What you are asked to do:
Render the listing from its first line through the line containing "Looking at the screenshot, I should click(831, 1415)." as a Markdown table with the columns Row and Line. Number each row and leave out blank lines.

Records to process:
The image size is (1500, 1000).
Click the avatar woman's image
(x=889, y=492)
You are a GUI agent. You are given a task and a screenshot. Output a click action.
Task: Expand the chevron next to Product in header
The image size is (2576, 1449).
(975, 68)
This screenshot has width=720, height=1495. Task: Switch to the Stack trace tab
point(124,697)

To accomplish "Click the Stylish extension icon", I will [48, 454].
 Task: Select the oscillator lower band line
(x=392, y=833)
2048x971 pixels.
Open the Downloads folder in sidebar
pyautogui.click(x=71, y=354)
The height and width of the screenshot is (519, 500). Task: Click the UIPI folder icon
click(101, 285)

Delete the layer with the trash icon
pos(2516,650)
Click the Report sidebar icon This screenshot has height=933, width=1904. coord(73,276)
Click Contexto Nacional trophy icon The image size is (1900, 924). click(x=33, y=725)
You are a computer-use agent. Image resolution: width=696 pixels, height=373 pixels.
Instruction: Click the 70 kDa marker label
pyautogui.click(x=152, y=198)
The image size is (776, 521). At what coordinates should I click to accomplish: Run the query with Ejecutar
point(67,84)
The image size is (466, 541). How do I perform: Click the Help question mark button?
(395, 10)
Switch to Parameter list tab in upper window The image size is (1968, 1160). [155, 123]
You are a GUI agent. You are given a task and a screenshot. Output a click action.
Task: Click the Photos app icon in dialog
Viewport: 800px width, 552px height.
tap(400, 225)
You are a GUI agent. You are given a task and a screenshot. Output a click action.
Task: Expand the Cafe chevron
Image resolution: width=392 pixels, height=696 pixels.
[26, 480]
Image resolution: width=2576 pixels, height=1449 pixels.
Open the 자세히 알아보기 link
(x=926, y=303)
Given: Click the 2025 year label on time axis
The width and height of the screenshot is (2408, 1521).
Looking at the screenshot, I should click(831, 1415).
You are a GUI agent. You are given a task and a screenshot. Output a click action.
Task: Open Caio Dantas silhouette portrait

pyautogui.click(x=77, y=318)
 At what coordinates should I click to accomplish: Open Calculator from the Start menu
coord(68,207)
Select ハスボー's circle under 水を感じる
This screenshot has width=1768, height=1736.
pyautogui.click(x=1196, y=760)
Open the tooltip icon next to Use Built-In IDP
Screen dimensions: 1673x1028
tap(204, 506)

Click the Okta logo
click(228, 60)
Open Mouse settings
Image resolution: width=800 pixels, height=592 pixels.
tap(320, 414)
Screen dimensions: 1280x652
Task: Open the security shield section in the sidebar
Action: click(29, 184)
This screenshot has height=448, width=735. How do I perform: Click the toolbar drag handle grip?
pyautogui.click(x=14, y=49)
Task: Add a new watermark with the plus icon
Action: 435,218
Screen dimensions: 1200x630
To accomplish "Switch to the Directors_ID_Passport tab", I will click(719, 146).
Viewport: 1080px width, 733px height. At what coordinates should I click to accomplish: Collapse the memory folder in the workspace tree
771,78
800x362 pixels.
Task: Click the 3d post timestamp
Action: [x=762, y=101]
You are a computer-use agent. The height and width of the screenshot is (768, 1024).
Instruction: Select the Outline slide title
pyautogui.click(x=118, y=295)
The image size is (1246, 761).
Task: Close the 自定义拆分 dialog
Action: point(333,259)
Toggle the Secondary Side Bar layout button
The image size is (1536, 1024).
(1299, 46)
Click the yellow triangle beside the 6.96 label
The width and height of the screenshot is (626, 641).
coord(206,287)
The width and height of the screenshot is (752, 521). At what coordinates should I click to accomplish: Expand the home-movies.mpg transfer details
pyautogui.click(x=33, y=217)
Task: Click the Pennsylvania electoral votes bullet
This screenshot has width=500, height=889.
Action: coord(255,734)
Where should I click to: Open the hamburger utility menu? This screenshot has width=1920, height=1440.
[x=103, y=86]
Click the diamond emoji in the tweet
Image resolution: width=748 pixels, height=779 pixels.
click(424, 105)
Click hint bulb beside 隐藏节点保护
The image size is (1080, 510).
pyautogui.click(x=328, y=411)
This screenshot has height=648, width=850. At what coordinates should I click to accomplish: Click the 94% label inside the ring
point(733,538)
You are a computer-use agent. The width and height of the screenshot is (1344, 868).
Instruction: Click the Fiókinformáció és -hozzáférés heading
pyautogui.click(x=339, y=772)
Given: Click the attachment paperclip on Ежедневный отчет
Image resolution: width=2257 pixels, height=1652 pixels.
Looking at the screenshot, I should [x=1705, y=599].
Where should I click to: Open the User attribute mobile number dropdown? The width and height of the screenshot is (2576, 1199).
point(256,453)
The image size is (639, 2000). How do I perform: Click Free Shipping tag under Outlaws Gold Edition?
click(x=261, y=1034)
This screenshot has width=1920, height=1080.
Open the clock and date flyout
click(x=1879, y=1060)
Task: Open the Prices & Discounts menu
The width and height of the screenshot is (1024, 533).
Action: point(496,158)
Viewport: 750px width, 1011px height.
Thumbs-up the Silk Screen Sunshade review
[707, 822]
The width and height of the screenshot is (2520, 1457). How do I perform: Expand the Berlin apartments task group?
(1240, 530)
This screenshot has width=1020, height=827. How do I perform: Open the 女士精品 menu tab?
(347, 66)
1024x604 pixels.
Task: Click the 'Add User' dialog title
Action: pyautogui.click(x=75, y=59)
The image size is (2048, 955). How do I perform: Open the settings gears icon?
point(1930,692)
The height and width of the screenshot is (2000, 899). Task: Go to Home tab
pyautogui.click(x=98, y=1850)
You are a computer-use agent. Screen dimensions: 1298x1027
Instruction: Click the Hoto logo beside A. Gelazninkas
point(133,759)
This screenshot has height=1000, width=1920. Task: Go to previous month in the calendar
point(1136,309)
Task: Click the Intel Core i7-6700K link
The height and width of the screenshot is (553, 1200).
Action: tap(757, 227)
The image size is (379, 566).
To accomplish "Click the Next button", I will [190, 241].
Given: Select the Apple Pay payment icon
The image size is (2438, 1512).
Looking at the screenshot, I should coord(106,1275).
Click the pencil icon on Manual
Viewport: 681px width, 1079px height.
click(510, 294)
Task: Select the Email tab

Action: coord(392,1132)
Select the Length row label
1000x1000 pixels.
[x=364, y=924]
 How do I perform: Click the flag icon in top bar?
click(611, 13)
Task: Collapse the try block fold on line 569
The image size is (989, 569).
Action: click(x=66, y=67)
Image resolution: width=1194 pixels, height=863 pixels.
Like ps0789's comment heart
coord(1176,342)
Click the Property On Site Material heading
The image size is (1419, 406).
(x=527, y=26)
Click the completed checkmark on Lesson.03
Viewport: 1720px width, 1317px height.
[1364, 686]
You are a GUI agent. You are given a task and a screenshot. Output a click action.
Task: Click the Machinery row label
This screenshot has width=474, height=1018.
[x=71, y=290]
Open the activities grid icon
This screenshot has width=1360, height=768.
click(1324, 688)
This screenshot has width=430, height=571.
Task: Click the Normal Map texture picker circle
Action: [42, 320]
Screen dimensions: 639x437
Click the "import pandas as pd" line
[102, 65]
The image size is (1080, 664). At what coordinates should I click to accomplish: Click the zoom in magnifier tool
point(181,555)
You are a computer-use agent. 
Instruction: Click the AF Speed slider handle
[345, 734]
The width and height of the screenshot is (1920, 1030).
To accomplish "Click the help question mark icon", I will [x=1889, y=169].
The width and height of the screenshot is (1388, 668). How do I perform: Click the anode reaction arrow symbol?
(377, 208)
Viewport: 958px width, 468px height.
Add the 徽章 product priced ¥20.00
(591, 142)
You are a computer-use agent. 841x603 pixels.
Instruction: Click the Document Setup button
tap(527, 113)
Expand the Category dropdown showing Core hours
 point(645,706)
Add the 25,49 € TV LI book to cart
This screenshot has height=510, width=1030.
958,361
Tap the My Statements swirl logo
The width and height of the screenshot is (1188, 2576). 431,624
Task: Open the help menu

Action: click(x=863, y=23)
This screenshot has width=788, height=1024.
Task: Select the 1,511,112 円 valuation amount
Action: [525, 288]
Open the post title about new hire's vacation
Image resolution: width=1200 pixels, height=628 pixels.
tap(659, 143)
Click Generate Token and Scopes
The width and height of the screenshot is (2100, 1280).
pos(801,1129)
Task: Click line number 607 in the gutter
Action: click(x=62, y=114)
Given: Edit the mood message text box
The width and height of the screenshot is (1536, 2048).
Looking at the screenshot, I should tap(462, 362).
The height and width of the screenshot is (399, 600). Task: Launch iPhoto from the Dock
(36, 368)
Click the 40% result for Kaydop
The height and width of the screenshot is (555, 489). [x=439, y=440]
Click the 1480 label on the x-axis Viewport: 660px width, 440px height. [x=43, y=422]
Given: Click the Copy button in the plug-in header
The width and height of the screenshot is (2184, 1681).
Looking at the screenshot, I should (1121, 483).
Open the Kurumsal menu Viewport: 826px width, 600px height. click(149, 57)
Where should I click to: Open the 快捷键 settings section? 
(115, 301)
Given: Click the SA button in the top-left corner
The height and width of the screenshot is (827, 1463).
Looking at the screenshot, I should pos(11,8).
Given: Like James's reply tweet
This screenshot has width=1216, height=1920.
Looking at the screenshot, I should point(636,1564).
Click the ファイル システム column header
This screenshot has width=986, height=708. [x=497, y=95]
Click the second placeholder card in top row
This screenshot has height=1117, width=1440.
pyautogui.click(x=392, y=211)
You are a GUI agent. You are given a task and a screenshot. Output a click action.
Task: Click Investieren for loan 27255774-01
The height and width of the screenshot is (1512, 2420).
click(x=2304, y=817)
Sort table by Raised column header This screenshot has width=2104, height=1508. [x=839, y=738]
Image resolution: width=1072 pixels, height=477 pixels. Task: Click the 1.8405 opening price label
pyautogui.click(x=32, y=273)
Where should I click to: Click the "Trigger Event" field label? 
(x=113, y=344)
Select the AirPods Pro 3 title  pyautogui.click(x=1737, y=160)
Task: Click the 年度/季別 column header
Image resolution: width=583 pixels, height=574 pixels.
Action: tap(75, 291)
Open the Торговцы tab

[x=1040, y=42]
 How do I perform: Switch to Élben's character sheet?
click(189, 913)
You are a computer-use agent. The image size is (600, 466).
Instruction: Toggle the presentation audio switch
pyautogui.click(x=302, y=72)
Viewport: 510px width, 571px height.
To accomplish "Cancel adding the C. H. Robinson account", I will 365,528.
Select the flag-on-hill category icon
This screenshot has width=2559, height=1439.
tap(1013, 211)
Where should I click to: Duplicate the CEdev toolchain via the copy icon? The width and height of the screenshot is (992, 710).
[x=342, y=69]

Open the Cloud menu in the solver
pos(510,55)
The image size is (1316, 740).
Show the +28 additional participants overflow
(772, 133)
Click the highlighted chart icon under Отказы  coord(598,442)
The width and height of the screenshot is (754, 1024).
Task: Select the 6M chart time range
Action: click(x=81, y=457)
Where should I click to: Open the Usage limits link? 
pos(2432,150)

Written answer:
| Row | Line |
|---|---|
| 1 | The image size is (1500, 1000). |
| 2 | Click the avatar woman's image |
| 3 | (x=889, y=492) |
| 4 | You are a GUI agent. You are given a task and a screenshot. Output a click action. |
| 5 | Task: Expand the chevron next to Product in header |
| 6 | The image size is (2576, 1449). |
| 7 | (975, 68) |
| 8 | This screenshot has width=720, height=1495. Task: Switch to the Stack trace tab |
| 9 | point(124,697) |
| 10 | To accomplish "Click the Stylish extension icon", I will [48, 454]. |
| 11 |  Task: Select the oscillator lower band line |
| 12 | (x=392, y=833) |
| 13 | 2048x971 pixels. |
| 14 | Open the Downloads folder in sidebar |
| 15 | pyautogui.click(x=71, y=354) |
| 16 | The height and width of the screenshot is (519, 500). Task: Click the UIPI folder icon |
| 17 | click(101, 285) |
| 18 | Delete the layer with the trash icon |
| 19 | pos(2516,650) |
| 20 | Click the Report sidebar icon This screenshot has height=933, width=1904. coord(73,276) |
| 21 | Click Contexto Nacional trophy icon The image size is (1900, 924). click(x=33, y=725) |
| 22 | You are a computer-use agent. Image resolution: width=696 pixels, height=373 pixels. |
| 23 | Instruction: Click the 70 kDa marker label |
| 24 | pyautogui.click(x=152, y=198) |
| 25 | The image size is (776, 521). At what coordinates should I click to accomplish: Run the query with Ejecutar |
| 26 | point(67,84) |
| 27 | The image size is (466, 541). How do I perform: Click the Help question mark button? |
| 28 | (395, 10) |
| 29 | Switch to Parameter list tab in upper window The image size is (1968, 1160). [155, 123] |
| 30 | You are a GUI agent. You are given a task and a screenshot. Output a click action. |
| 31 | Task: Click the Photos app icon in dialog |
| 32 | Viewport: 800px width, 552px height. |
| 33 | tap(400, 225) |
| 34 | You are a GUI agent. You are given a task and a screenshot. Output a click action. |
| 35 | Task: Expand the Cafe chevron |
| 36 | Image resolution: width=392 pixels, height=696 pixels. |
| 37 | [26, 480] |
| 38 | Image resolution: width=2576 pixels, height=1449 pixels. |
| 39 | Open the 자세히 알아보기 link |
| 40 | (x=926, y=303) |
| 41 | Given: Click the 2025 year label on time axis |
| 42 | The width and height of the screenshot is (2408, 1521). |
| 43 | Looking at the screenshot, I should click(831, 1415). |